This article was originally published by Mennonite World Review

If we burn, you burn with us

In The Hunger Games: Mockingjay, by Suzanne Collins, the main character, Katniss, in the midst of the battle, delivers a powerful line to the president:

If-We-Burn-You-Burn-With-Us

We could take this at the simple level of a threat, like, “We aren’t going down without a fight.” In the context of the greater themes of the series, though, I don’t think we should read it that simply.

Here’s how Twitter user, @deray, a protester in Ferguson these last few months, put it:

“If we burn, you burn with us” is Katniss’ statement about the shared human experience. To murder your own people is to kill humanity.

That’s how I would take it. Even practically within the movie, the point was made that the Capitol, the governing city of the book’s society, cannot afford to lose its districts, who are rebelling from the Capitol’s oppressive control, from an economic standpoint. The districts provide the Capitol’s electricity and their clothes and their food, usually without getting to keep much of that for themselves. The Capitol isn’t just killing people from the districts who rebel.
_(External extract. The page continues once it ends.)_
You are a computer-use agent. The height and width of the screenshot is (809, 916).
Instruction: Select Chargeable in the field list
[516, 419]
They are also going to make their own lives a lot harder, too.

To reference another movie, In Time has the great line, “for some to live forever, many must die.” We could all live a great life if we all worked together, but there are always some who want to be at the top. The Capitol isn’t content with a happy life similar to that of everyone else. They want ridiculously extravagant clothes and gourmet foods that force them to throw up so they can keep eating. To do that, they need to keep others under their boot. To cite another famous line, “the world has more than enough for everyone’s need but not everyone’s greed.”
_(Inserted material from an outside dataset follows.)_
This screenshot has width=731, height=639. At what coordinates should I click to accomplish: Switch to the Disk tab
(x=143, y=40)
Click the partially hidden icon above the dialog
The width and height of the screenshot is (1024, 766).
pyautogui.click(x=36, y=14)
As Christians, we can affirm this from a deeper perspective. We are all human. We are all bearing the image of God. We are all so deeply loved by God that he would die a horrible death to demonstrate that love to us. In God’s eyes, there is no distinction between male and female, Jew and Greek, slave and free, Christian and Muslim, white and black, Capitol and district.

By killing the other, we are killing ourselves because at our core we are the same.

Enabling male violence against women destroys the humanity of men as well. Enabling slavery destroys the humanity of the owners. Enabling Islamophobia destroys the humanity of those in the who fear Muslims. The Capitol destroying the districts destroys their own humanity as well.

As soon as one person or one group of people has a place of domination over another, the oppressors have lost their humanity at least as much if not more than the oppressed have.

It is a sobering thought from the movie then for those of us who live more like the Capitol than the districts: if the world burns, we burn with them.